Despite the competition, Humira still seems to have plenty of legs right now for staying in the race for market share. As analyst firm GlobalData notes, AbbVie and Eisai announced recently (just a couple days before the Takeda presentation noted above, in fact) that Humira had received additional approval for the treatment of hidradenitis suppurativa (HS) in Japan. This will strengthen AbbVie’s profits even though there is increasing competition from Humira biosimilars, according to GlobalData.
Currently, there are limited biological therapies for HS, a chronic inflammatory skin condition that is characterized by the development of abscesses and scaring on the skin. At present, Humira is the only approved biologic for HS in the United States and European Union. With the additional approval, it becomes the first-to-market biological treatment indicated for HS in Japan and is now approved for 11 indications in that country.

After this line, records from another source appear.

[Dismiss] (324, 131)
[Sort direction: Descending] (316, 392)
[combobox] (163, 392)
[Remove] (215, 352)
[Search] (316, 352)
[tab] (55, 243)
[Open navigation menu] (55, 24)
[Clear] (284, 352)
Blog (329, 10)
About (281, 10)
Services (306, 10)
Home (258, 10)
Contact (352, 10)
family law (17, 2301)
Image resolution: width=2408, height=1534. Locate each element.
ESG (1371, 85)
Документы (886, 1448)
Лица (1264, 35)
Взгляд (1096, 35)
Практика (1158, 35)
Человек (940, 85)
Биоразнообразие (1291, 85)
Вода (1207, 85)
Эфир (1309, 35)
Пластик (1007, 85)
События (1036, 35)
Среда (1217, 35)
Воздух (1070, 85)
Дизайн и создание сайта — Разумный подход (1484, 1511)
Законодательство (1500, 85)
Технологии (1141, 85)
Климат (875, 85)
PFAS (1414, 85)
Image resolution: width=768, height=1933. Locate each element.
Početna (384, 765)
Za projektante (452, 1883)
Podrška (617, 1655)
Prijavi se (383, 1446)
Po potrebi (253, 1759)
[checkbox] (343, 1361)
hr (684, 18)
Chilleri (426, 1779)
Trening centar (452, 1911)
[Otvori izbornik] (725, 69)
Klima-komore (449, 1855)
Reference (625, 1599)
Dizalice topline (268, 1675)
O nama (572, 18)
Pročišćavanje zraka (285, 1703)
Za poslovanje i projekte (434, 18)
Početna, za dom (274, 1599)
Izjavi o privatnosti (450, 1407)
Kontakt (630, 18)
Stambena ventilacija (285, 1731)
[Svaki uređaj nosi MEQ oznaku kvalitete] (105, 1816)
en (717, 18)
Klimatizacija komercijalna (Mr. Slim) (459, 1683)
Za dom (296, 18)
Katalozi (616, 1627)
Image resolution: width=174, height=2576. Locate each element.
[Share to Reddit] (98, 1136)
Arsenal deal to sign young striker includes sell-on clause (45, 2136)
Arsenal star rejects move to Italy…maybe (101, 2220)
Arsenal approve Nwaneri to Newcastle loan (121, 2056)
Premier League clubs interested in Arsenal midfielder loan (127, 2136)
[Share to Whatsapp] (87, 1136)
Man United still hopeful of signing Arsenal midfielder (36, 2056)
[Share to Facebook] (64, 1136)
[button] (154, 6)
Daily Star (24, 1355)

“AbbVie has continued with its trend of being the first company to launch Humira for HS in a market, as it did in the US and EU. However, the company faces an imminent threat from increasing shares of biosimilar adalimumab, which launched in the EU in 2018,” noted Dr. Vikesh Devlia, a pharma analyst at GlobalData. “Nevertheless, the approval of Humira in Japan shows that AbbVie strives to increase its global market share while also increasing the number of indications it can treat with this biologic. In 2018, the company reported that Humira generated global sales of $19.9 billion, an 8.2-percent increase compared to 2017 … GlobalData anticipates the sales of Humira to continue to increase in 2019 despite direct competition from biosimilars, and the latest approval for HS in Japan will bolster AbbVie’s profits further.”